The Junior League of Parkersburg is working with the Hope board on the project.

“The Hope Recovery Manor is a sober living program that started from an idea coming from the Junior League of Parkersburg’s Community Research Committee,” Leavitt said.

“They couldn’t help but see the huge problem staring us in the face – drug addiction. We are now losing a second generation to drugs. Parents who are incarcerated or unable to function have left children in our communities in peril,” she said.

The Junior League determined there were recovery facilities and programs for men but not enough facilities for women.

About $200,000 is needed for fire safety code improvements and to upgrade the building and its carriage house, said Leavitt, a member of the Junior League of Parkersburg.

Hope Recovery Manor has a business license and is working to secure 501c3 nonprofit status.

Leavitt hopes an executive director can be hired by March and improvements to the building can be completed by early April. After that, grants to fund the program will be sought.

The building, situated next to the Knights of Columbus Hall, used to be Burdette Funeral Home. Over the years, other business uses were considered for the building.

“I felt the building was meant to help women,” Leavitt said.

To make a tax-deductible contribution, or sponsorship, to Hope Recovery Manor or seek additional information on the project, contact Priscilla Leavitt at 304-481-7300.

***

Pastor John Lowther feels blessed to be returning to the pulpit full time this Sunday at St. John United Methodist Church in Vienna.

Lowther has been on a medical leave of absence for about a year while battling cancer. He led services Christmas Eve 2018 and a few services last month at St. John, 3911 Grand Central Ave.

Lowther and his wife, Veronica, want the church to be packed with people for the 11 a.m. Sunday church service. St. John can hold about 300 people.

After the service, the celebration will continue at Logan’s Roadhouse in Vienna, at around 12:30 p.m., for family and friends.

“It’s been a real journey,” John said. “So many people have helped us … the church, school and community.”

He estimates receiving thousands of get-well cards, along with monetary donations and countless prayers.

John, who has non-Hodgkin’s lymphoma (diffuse large B-cells), underwent a stem cell transplant in January 2018 at J.W. Ruby Memorial Hospital-WVU Medicine in Morgantown.

The transplant was unsuccessful and in April John was told he had six months to live, he said.

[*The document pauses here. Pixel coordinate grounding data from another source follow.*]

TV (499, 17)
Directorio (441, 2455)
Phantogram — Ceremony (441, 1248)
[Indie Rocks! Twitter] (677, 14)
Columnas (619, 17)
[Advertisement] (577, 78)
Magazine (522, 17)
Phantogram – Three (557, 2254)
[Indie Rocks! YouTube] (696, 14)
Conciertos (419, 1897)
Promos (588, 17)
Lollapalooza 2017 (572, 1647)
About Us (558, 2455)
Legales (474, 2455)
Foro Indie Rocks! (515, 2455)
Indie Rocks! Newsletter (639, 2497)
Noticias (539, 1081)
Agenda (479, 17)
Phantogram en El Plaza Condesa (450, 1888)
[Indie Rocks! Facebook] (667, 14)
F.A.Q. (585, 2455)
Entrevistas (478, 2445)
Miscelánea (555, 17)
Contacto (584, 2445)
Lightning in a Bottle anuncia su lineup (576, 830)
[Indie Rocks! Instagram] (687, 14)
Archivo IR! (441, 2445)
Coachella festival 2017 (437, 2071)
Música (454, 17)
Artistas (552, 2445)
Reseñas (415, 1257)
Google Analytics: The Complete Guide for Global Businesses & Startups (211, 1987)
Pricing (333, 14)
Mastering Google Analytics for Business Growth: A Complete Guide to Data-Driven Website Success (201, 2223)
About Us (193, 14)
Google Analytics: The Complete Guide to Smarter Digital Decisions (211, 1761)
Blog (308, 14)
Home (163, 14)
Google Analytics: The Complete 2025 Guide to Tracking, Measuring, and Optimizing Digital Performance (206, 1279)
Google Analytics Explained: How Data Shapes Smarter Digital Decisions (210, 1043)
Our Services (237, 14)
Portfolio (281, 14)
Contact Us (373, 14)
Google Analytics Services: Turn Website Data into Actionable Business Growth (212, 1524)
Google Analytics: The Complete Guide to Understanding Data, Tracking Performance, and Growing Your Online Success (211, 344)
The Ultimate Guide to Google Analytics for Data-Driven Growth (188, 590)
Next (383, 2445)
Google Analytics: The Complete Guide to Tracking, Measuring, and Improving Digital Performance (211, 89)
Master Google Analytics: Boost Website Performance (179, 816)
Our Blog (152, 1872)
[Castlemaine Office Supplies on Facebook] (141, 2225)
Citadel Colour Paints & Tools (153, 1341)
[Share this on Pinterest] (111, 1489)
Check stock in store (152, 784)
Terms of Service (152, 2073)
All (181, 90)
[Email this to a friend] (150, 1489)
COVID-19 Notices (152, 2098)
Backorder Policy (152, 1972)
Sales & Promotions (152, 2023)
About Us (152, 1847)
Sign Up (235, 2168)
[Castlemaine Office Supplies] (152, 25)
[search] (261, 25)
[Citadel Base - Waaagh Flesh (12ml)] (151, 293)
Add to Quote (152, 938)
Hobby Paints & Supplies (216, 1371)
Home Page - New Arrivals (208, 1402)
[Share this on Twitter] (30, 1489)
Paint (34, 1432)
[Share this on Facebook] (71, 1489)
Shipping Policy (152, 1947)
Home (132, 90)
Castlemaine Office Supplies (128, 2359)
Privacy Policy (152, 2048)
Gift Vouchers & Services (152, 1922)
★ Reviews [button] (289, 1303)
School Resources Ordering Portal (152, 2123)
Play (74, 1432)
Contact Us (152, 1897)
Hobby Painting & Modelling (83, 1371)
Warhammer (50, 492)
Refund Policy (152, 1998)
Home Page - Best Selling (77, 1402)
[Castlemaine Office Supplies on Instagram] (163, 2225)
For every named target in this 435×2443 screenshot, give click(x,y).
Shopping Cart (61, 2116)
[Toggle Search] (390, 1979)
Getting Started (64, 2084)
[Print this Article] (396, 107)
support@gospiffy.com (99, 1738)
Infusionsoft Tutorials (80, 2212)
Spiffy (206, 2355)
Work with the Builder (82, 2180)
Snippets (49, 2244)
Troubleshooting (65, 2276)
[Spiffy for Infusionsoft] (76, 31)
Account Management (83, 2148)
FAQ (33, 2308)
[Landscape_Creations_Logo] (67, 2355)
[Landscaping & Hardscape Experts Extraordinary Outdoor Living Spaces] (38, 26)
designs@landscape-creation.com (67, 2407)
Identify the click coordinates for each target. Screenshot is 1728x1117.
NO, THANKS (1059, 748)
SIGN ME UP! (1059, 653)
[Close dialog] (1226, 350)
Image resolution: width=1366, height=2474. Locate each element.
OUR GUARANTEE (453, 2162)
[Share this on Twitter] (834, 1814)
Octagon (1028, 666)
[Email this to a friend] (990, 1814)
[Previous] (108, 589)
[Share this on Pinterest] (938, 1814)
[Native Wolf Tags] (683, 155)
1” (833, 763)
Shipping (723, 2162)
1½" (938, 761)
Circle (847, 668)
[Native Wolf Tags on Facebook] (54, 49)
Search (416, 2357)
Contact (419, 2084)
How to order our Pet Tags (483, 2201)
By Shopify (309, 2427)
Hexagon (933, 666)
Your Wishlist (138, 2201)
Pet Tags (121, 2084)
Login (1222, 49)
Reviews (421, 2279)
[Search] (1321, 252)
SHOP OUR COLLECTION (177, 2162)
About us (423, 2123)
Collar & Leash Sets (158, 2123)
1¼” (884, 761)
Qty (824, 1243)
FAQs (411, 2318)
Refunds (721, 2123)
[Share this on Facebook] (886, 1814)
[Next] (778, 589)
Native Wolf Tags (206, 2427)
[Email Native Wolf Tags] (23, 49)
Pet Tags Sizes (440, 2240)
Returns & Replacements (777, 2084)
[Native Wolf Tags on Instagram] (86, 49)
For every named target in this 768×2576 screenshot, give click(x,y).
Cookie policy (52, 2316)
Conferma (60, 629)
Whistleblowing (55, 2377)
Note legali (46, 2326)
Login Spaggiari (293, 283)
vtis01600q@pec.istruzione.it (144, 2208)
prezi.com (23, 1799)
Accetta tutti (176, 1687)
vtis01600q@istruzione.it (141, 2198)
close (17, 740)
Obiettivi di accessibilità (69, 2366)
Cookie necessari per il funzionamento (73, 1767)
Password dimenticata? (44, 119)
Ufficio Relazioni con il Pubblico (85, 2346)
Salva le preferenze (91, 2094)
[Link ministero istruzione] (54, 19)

Last summer, John began the new CAR T-cell therapy at the Cleveland Clinic. His white blood cells were genetically modified in a California laboratory and then returned to his blood system in hopes the cells would kill the cancer.

At first doctors were not sure this therapy was working. John was told he was close to dying.

Just before Thanksgiving, a nurse at Cleveland Clinic told John he should “start living like he was alive” and maintain a positive attitude.

“It was like God was speaking to me,” John said. “She was right. I was looking at the negative.”

By December there was a significant decrease in the number of cancer cells, Veronica said.

John will undergo radiation on his shoulder, elbow and armpit. The cell therapy is working on these three areas, just not as quickly, because these are likely the areas where the cancer originated, Veronica said.

John, Veronica and their two children, Beth, 15, and John, 17, have recently returned from a “dad didn’t die cruise” to Mexico to celebrate John’s improved health. The Christian cruise featured gospel singers and Bible studies.